(Activity): Search the listing for the word "width". Copy every line where it is found.
□ □ □ □
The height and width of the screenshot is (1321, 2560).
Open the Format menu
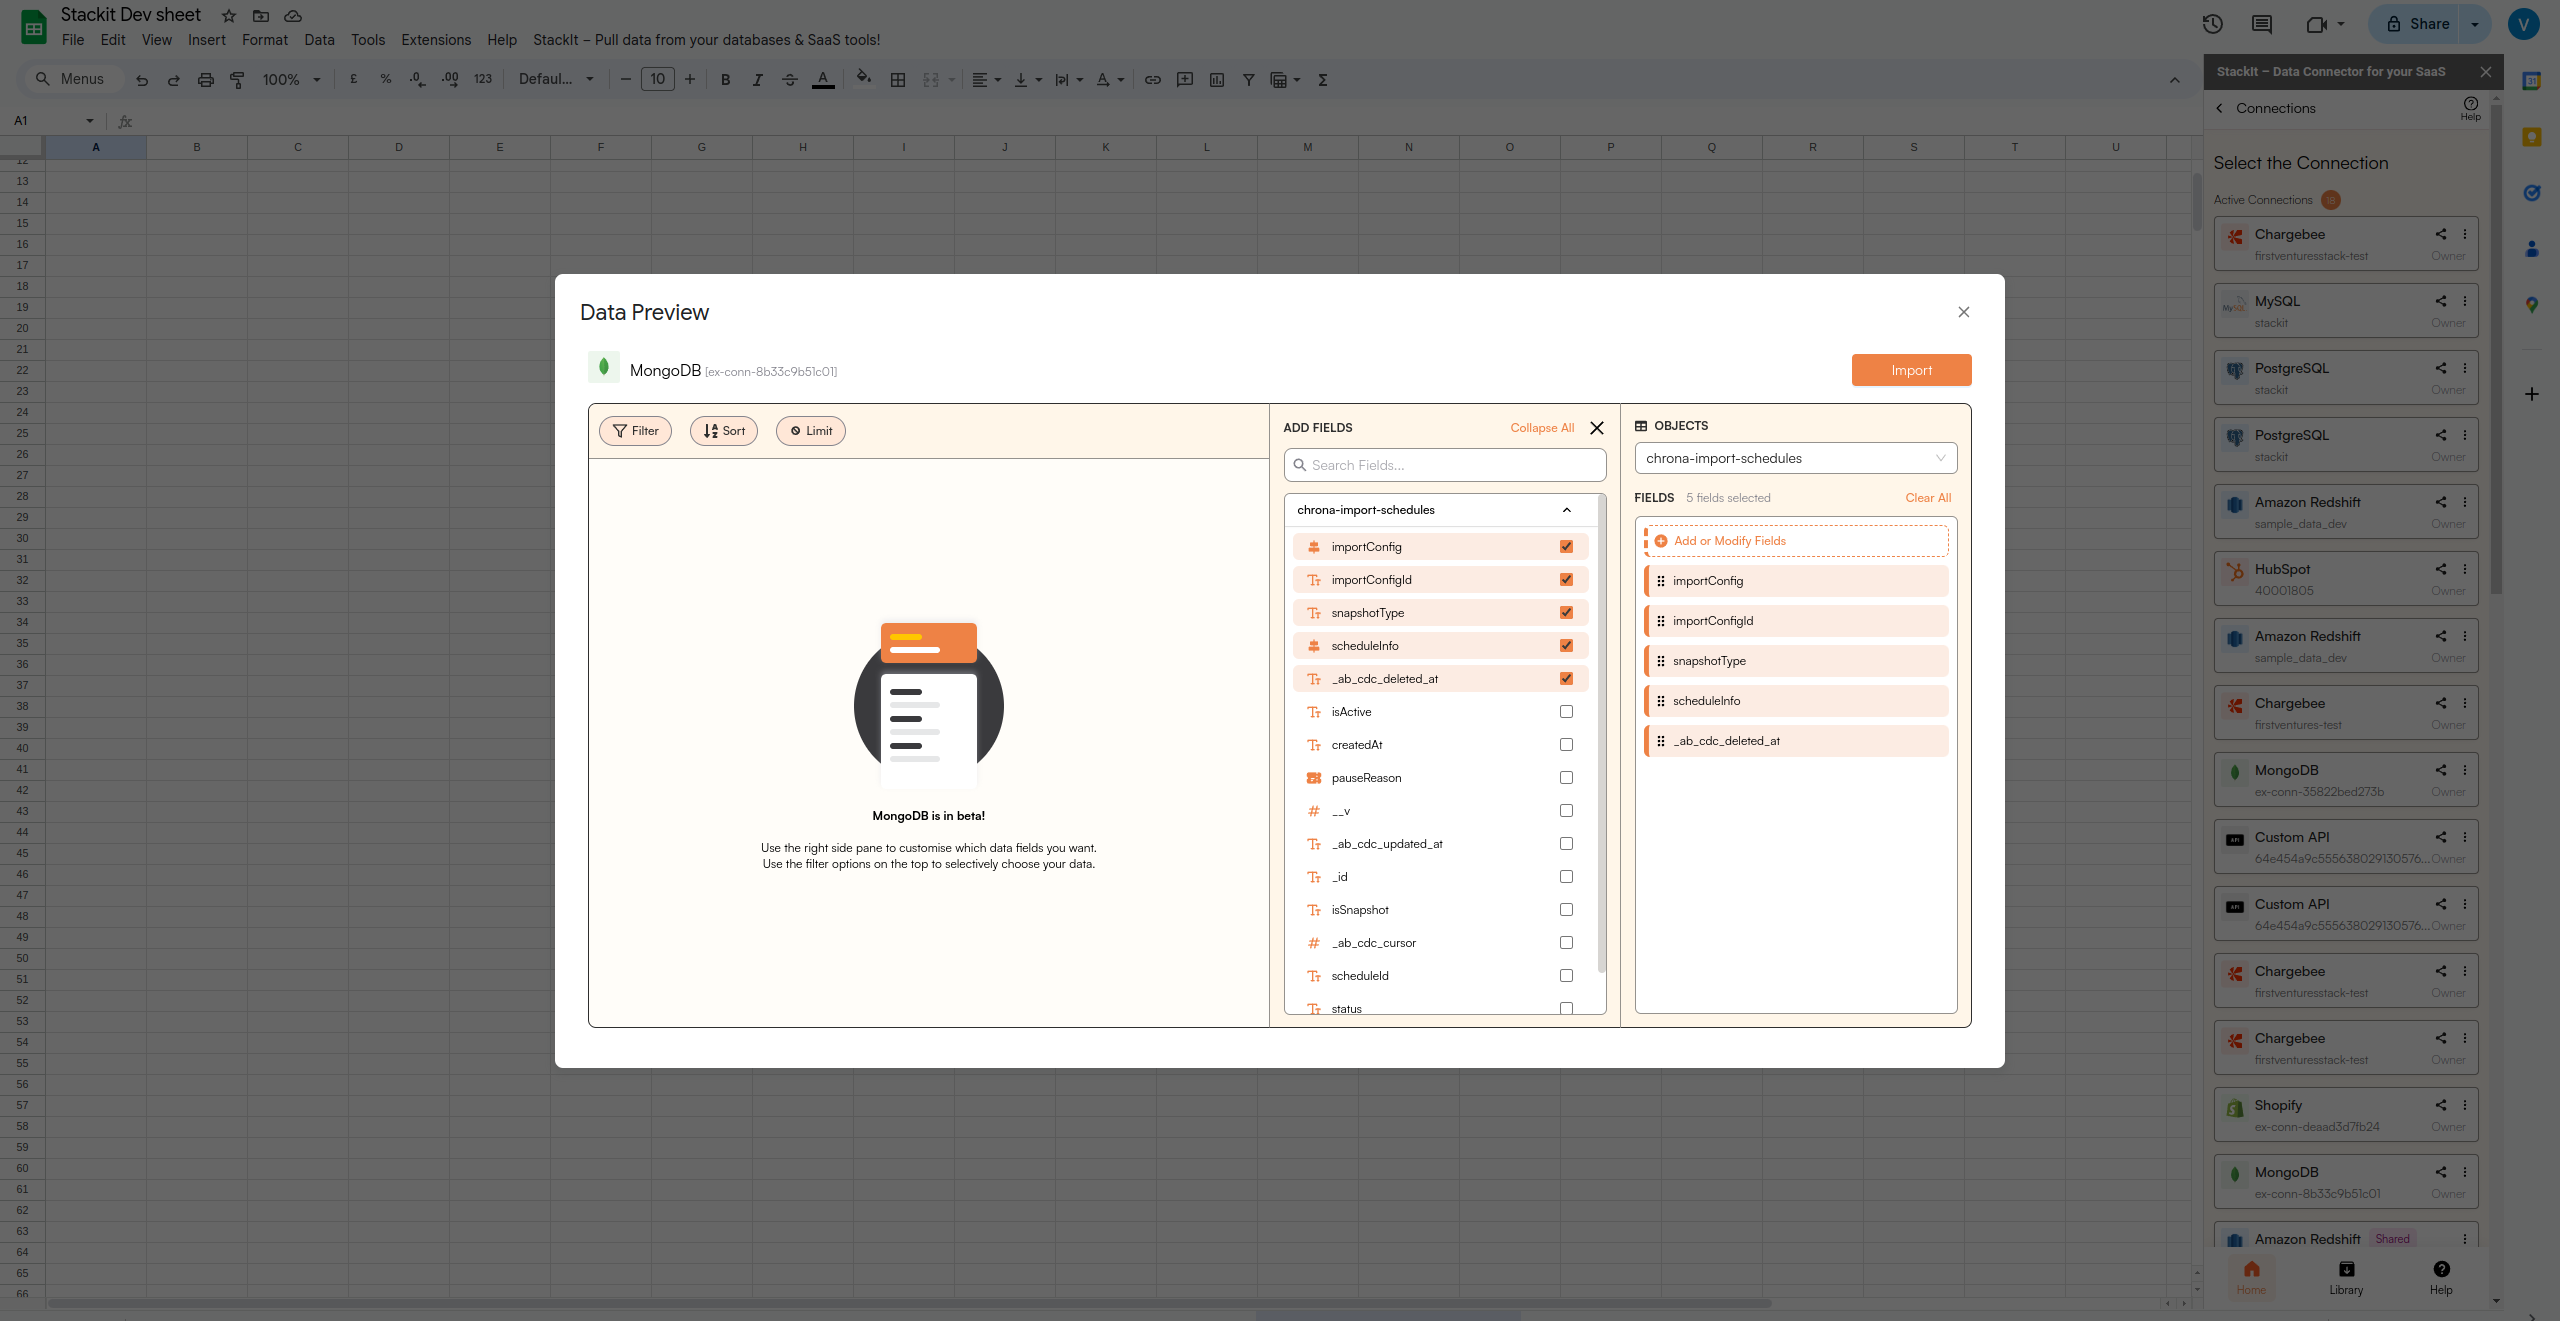(264, 40)
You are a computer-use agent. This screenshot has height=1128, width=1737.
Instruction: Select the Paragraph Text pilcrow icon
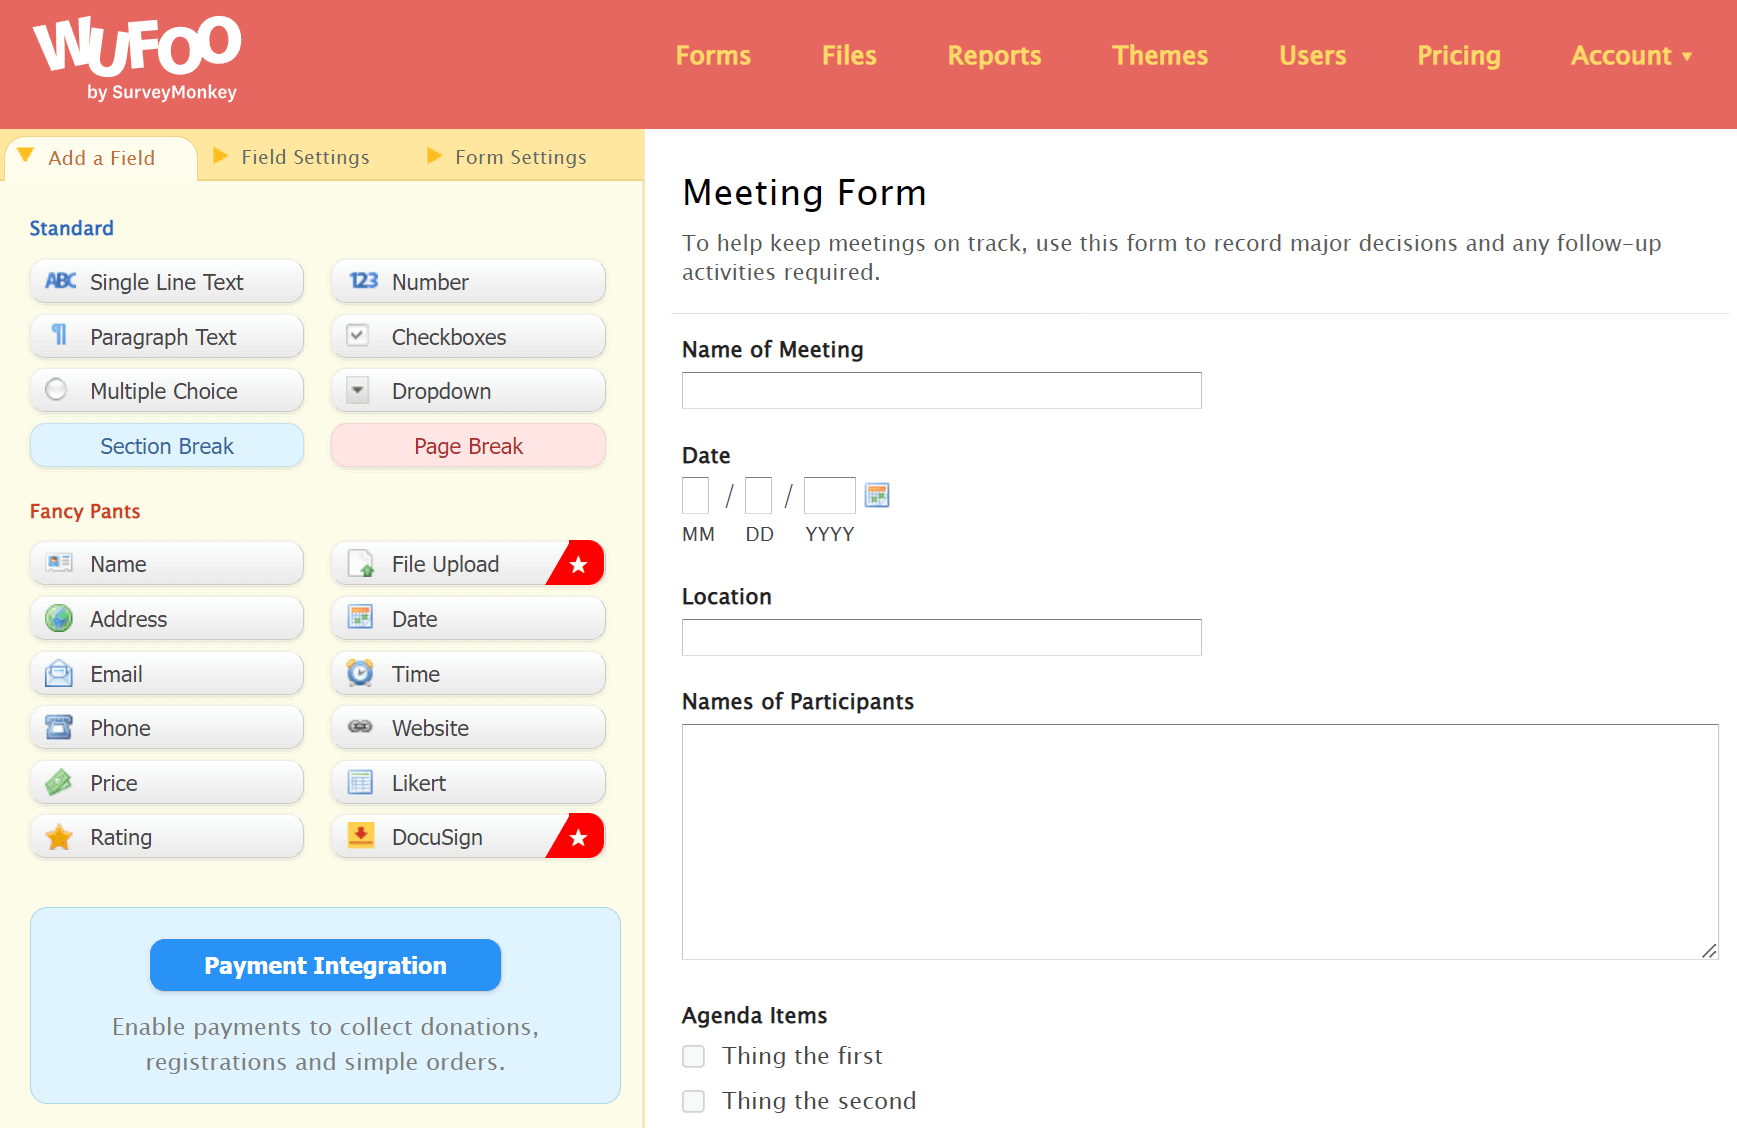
□ □ □ □
(Result of the exercise):
The height and width of the screenshot is (1321, 2560).
You are a computer-use agent. This screenshot has height=1128, width=1737.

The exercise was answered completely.